[Problem] Reproduce the listing below from the line with "At what coordinates should I click to accomplish: Click" up to and including the line with "Image resolution: width=1570". Give back only those lines.

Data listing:
○ ○ ○
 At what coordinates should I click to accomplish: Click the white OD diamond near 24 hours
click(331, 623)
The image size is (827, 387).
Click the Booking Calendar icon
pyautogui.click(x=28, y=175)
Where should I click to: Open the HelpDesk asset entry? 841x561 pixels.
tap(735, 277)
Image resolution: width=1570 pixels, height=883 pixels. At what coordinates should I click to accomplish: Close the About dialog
○ ○ ○
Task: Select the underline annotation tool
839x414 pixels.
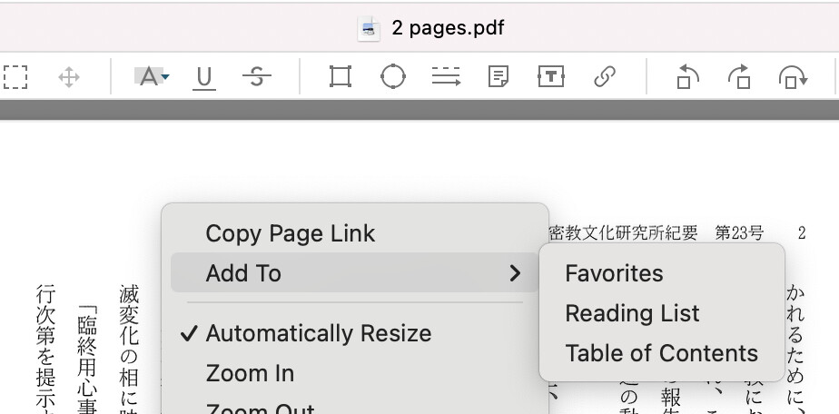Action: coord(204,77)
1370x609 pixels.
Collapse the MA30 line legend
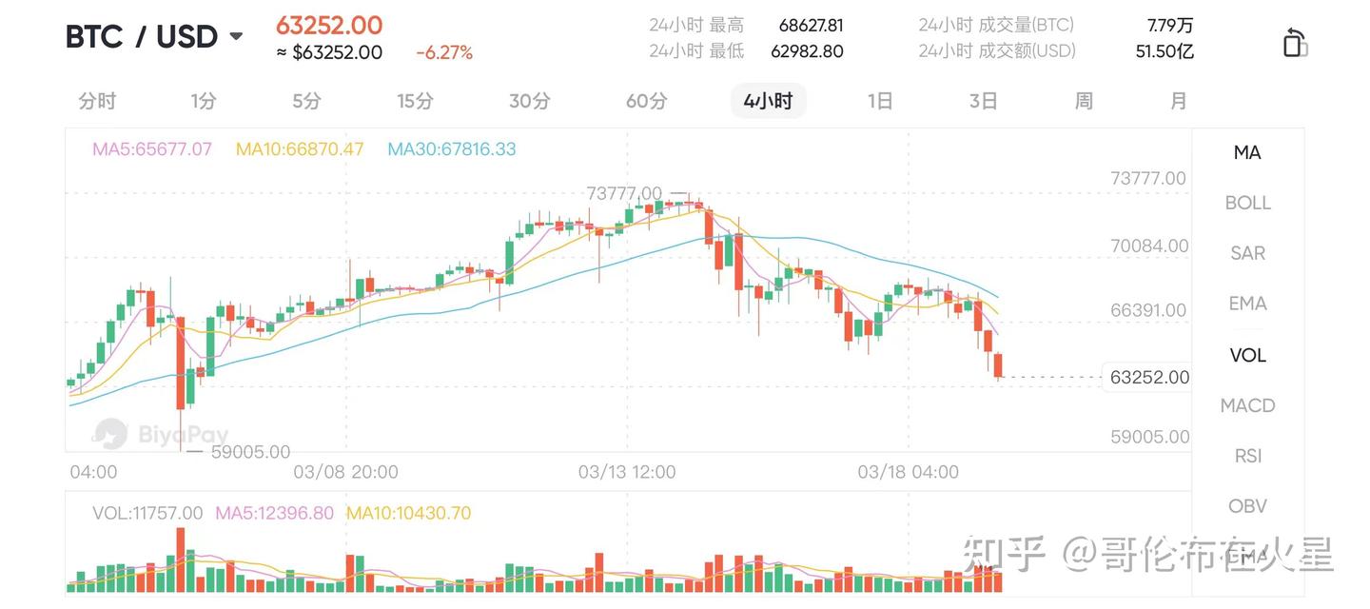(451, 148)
○ ○ ○
[Expected output]
 At what coordinates should I click to accomplish: Click the white OD diamond near 24 hours
click(331, 623)
The image size is (827, 387).
Click the Booking Calendar icon
pyautogui.click(x=28, y=175)
Where should I click to: Open the HelpDesk asset entry? 841x561 pixels.
tap(735, 277)
Image resolution: width=1570 pixels, height=883 pixels. At what coordinates should I click to accomplish: Close the About dialog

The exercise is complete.